Records —
*** Block opens ***

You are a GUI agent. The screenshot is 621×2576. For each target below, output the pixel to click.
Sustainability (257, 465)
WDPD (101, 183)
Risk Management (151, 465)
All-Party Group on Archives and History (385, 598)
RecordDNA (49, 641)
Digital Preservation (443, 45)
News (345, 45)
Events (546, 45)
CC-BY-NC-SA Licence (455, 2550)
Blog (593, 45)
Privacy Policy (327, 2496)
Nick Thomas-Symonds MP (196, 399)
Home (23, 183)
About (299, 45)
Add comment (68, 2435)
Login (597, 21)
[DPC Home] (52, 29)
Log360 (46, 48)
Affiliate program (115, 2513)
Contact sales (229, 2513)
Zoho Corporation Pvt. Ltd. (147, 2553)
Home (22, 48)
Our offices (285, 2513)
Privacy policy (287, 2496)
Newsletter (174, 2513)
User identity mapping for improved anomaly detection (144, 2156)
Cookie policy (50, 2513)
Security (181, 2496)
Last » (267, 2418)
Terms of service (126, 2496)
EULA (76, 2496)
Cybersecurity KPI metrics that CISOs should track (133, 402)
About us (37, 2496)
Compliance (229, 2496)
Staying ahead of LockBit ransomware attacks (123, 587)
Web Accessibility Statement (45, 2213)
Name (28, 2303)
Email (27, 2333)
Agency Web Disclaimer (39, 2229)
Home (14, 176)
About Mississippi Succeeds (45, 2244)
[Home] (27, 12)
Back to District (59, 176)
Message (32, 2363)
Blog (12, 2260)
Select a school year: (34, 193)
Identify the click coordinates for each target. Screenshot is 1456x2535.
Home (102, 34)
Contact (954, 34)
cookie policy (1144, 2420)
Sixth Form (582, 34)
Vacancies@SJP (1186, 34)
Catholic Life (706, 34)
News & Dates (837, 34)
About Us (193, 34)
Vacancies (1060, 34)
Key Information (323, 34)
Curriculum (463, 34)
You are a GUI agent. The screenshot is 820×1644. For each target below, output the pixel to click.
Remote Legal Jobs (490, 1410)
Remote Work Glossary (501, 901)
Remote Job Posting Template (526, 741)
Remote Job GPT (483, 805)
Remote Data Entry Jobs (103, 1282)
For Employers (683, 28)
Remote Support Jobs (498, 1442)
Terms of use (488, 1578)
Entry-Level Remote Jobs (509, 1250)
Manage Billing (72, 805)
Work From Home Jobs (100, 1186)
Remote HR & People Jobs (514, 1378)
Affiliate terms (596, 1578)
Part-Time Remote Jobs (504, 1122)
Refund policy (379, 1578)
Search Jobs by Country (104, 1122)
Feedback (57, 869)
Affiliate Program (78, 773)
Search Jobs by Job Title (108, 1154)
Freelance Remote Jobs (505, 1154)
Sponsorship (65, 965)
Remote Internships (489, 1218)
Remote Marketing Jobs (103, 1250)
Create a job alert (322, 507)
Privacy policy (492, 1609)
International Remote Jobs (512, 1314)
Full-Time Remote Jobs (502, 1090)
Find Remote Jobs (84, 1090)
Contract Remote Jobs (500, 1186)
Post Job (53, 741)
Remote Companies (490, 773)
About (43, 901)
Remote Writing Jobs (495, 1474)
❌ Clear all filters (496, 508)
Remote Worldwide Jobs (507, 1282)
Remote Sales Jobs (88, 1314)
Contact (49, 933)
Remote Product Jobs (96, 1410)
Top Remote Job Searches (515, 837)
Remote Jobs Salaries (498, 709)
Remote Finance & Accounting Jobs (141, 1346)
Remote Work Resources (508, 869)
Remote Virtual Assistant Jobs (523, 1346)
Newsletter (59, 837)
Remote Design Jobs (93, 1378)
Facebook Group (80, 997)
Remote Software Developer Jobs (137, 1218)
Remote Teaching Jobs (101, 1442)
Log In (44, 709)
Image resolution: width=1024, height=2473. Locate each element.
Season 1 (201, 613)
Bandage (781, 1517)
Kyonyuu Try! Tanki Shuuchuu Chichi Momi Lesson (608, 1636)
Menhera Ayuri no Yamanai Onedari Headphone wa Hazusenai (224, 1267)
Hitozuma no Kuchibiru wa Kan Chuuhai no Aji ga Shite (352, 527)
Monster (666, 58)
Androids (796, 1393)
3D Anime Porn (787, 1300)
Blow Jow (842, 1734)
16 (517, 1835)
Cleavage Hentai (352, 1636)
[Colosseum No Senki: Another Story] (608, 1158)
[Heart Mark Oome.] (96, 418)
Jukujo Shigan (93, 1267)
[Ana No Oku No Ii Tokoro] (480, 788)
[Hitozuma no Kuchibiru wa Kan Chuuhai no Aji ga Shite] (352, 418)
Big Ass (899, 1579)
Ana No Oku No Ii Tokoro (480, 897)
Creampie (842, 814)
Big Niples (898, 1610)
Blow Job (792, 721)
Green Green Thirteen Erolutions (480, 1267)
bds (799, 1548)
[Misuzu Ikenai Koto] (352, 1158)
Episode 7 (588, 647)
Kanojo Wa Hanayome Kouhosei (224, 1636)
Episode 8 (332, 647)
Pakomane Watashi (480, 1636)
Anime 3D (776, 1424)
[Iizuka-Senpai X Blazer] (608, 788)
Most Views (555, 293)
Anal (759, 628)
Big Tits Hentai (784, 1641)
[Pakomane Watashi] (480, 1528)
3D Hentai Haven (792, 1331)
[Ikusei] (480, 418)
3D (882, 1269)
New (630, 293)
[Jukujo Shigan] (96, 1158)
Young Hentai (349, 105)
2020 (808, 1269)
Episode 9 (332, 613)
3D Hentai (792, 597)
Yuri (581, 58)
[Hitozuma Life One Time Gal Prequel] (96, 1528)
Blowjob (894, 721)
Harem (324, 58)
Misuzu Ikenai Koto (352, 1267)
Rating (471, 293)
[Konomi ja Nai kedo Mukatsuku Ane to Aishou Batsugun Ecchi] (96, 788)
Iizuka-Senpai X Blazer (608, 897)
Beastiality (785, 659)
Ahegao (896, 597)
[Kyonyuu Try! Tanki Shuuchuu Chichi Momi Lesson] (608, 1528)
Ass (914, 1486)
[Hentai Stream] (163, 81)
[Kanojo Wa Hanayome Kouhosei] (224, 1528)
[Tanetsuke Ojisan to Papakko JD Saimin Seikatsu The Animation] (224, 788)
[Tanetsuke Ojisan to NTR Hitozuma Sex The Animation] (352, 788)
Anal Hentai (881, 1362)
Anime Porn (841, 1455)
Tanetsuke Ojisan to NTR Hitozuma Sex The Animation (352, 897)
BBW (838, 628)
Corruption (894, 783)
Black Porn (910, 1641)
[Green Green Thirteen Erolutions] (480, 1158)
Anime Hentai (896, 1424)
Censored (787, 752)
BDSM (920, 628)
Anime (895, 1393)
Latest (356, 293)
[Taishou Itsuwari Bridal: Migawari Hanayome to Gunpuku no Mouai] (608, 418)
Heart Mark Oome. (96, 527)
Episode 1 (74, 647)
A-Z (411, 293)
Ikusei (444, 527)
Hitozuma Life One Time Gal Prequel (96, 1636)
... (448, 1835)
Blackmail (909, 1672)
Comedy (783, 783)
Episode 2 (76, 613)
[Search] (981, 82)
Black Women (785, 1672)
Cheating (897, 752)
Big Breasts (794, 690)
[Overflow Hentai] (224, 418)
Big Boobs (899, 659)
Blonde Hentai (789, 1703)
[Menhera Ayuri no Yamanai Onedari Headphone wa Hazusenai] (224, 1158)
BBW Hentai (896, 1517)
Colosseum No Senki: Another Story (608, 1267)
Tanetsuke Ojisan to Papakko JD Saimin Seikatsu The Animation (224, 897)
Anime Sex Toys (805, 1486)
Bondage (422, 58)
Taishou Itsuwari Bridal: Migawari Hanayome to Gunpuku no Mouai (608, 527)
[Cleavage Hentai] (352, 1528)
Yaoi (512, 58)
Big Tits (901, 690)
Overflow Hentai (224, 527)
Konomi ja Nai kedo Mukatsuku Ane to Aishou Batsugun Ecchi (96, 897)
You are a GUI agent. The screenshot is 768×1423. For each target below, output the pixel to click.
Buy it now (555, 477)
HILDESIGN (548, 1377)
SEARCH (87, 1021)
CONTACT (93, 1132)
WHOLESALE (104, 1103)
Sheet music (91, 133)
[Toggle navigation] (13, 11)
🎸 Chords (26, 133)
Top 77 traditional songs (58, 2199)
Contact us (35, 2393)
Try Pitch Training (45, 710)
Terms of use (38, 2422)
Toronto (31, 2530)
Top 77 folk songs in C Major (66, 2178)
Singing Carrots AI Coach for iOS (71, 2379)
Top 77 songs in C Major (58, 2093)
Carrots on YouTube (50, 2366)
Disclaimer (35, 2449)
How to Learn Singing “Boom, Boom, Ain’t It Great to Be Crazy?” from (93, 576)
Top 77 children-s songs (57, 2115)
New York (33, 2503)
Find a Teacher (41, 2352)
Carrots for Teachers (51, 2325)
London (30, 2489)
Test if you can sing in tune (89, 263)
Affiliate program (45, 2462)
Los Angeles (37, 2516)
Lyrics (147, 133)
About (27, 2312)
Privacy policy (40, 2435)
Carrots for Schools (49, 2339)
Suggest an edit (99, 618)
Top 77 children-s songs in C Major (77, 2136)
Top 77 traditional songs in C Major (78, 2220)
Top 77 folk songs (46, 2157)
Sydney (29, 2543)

*** Block closes ***

About this exercise — Among the records above, only the lines between the line holding "Back to District (59, 176)" and the line holding "Log In (44, 709)", inclusive, are to be output, exactly as written.

Task solution —
Back to District (59, 176)
Message (32, 2363)
Blog (12, 2260)
Select a school year: (34, 193)
Identify the click coordinates for each target. Screenshot is 1456x2535.
Home (102, 34)
Contact (954, 34)
cookie policy (1144, 2420)
Sixth Form (582, 34)
Vacancies@SJP (1186, 34)
Catholic Life (706, 34)
News & Dates (837, 34)
About Us (193, 34)
Vacancies (1060, 34)
Key Information (323, 34)
Curriculum (463, 34)
You are a GUI agent. The screenshot is 820×1644. For each target below, output the pixel to click.
Remote Legal Jobs (490, 1410)
Remote Work Glossary (501, 901)
Remote Job Posting Template (526, 741)
Remote Job GPT (483, 805)
Remote Data Entry Jobs (103, 1282)
For Employers (683, 28)
Remote Support Jobs (498, 1442)
Terms of use (488, 1578)
Entry-Level Remote Jobs (509, 1250)
Manage Billing (72, 805)
Work From Home Jobs (100, 1186)
Remote HR & People Jobs (514, 1378)
Affiliate terms (596, 1578)
Part-Time Remote Jobs (504, 1122)
Refund policy (379, 1578)
Search Jobs by Country (104, 1122)
Feedback (57, 869)
Affiliate Program (78, 773)
Search Jobs by Job Title (108, 1154)
Freelance Remote Jobs (505, 1154)
Sponsorship (65, 965)
Remote Internships (489, 1218)
Remote Marketing Jobs (103, 1250)
Create a job alert (322, 507)
Privacy policy (492, 1609)
International Remote Jobs (512, 1314)
Full-Time Remote Jobs (502, 1090)
Find Remote Jobs (84, 1090)
Contract Remote Jobs (500, 1186)
Post Job (53, 741)
Remote Companies (490, 773)
About (43, 901)
Remote Writing Jobs (495, 1474)
❌ Clear all filters (496, 508)
Remote Worldwide Jobs (507, 1282)
Remote Sales Jobs (88, 1314)
Contact (49, 933)
Remote Product Jobs (96, 1410)
Top Remote Job Searches (515, 837)
Remote Jobs Salaries (498, 709)
Remote Finance & Accounting Jobs (141, 1346)
Remote Work Resources (508, 869)
Remote Virtual Assistant Jobs (523, 1346)
Newsletter (59, 837)
Remote Design Jobs (93, 1378)
Facebook Group (80, 997)
Remote Software Developer Jobs (137, 1218)
Remote Teaching Jobs (101, 1442)
Log In (44, 709)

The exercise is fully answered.